INTERNATIONAL CARBON DIOXIDE CONFERENCE, 10th
Resumen
Net carbon exchange between tropical land and the atmosphere is potentially important because the
vast amounts of carbon in forests and soils can be released on short time-scales e.g. via deforestation
or changes in temperature and moisture. Such changes may thus cause feedbacks on global climate,
as have been predicted in earth system models. In the tropics, the Amazon is most significant in the
global carbon cycle, hosting by far the largest carbon vegetation and soil carbon pools (~200 PgC).
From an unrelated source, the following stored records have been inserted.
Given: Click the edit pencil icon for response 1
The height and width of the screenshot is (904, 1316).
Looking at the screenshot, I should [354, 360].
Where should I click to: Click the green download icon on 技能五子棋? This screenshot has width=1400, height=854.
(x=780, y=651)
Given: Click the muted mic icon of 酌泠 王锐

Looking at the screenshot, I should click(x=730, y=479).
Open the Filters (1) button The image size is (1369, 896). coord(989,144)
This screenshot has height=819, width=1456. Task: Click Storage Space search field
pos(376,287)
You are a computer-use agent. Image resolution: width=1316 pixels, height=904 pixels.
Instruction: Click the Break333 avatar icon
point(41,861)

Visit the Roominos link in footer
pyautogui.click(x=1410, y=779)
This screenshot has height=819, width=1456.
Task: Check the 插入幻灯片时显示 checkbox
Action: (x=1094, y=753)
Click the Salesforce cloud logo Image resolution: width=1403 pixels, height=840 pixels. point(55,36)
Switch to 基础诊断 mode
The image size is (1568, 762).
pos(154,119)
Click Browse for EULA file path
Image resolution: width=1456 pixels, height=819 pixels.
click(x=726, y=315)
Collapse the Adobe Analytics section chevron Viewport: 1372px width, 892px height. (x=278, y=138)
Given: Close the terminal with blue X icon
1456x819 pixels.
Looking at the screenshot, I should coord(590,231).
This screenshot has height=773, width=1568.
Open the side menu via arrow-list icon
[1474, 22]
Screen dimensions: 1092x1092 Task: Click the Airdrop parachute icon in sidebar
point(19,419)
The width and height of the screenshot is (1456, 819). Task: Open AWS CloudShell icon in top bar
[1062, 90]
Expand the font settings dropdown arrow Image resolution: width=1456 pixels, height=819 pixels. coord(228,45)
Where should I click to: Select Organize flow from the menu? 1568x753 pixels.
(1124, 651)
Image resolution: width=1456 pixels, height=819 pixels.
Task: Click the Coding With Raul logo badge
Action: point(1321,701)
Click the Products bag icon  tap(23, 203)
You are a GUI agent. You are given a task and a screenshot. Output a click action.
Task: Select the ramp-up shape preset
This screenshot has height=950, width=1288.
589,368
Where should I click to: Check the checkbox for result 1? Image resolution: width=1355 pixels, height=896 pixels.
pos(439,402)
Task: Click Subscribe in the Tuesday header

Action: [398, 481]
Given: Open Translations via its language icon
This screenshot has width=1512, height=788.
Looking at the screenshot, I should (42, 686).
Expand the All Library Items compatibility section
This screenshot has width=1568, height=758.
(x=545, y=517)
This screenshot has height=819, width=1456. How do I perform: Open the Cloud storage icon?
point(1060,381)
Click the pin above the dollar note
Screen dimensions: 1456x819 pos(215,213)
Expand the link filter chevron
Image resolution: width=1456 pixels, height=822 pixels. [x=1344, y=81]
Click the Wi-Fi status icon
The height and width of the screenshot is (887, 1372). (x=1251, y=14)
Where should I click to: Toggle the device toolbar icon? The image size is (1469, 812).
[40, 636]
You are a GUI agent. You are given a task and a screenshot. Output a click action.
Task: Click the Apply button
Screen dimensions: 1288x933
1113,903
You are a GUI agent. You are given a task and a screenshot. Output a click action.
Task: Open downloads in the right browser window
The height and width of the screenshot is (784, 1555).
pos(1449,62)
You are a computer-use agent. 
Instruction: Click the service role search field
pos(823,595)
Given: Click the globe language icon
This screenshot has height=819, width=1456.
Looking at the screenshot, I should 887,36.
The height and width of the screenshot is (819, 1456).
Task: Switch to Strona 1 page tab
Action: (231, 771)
Because of the very large precipitation amounts, approximately 20-25% of its area is seasonally
flooded and thus it is also an important region for methane emissions. From 2010 onwards we have
extended an earlier greenhouse gas measurement program to include regular vertical profiles of CO2,
CH4, N2O, CO, SF6, from the ground up to 4.5 km height at four sites along the main air-stream over
the Amazon Basin. Our measurements demonstrate that surface flux signals are primarily
concentrated to the lower 2 km and thus vertical profile measurements are ideally suited to estimate
greenhouse gas balances. Clearly a higher measurement density is desirable. We are in the process
of expanding the number of surface and airborne sampling sites as well as the number of trace gases
measured. Nonetheless, because of the homogeneity of the vegetation (forests) and the coherent
east to west trade-winds over the Basin, these data already permit a range of insights about the
magnitude, seasonality, inter-annual variation of carbon fluxes and their controls. Most recent years
have been anomalously hot with the southern part of the Basin having warmed the most. Precipitation
regimes also seem to have shifted with an increase in extreme floods. Approximately 20 percent of
Amazon forests have been deforested by now and development pressure on forests continues. For
the specific period we will discuss the year 2010 was anomalously dry, followed by 4 years wet (2011,
2012, 2013 and 2014) and another dry year (2015/16 -El Nino year). This period provides an
interesting contrast of climatic conditions in a warming world with increasing human pressures. We will
analyze the effect of this climate variability on annual and seasonal carbon balances for these five
years using our atmospheric data. We will estimate fluxes using a simple, but powerful back-trajectory
based atmospheric mass balance approach. Our data permit us not only to estimate net CO2 and CH4
fluxes, but using carbon monoxide we estimate carbon release via fires and thus the net carbon
balance of the unburned land vegetation. We will relate fire emissions to controls of land vegetation
functioning and independent diagnostics like fire counts. We will also discuss what our results suggest
for the role of the tropics of the global carbon balance.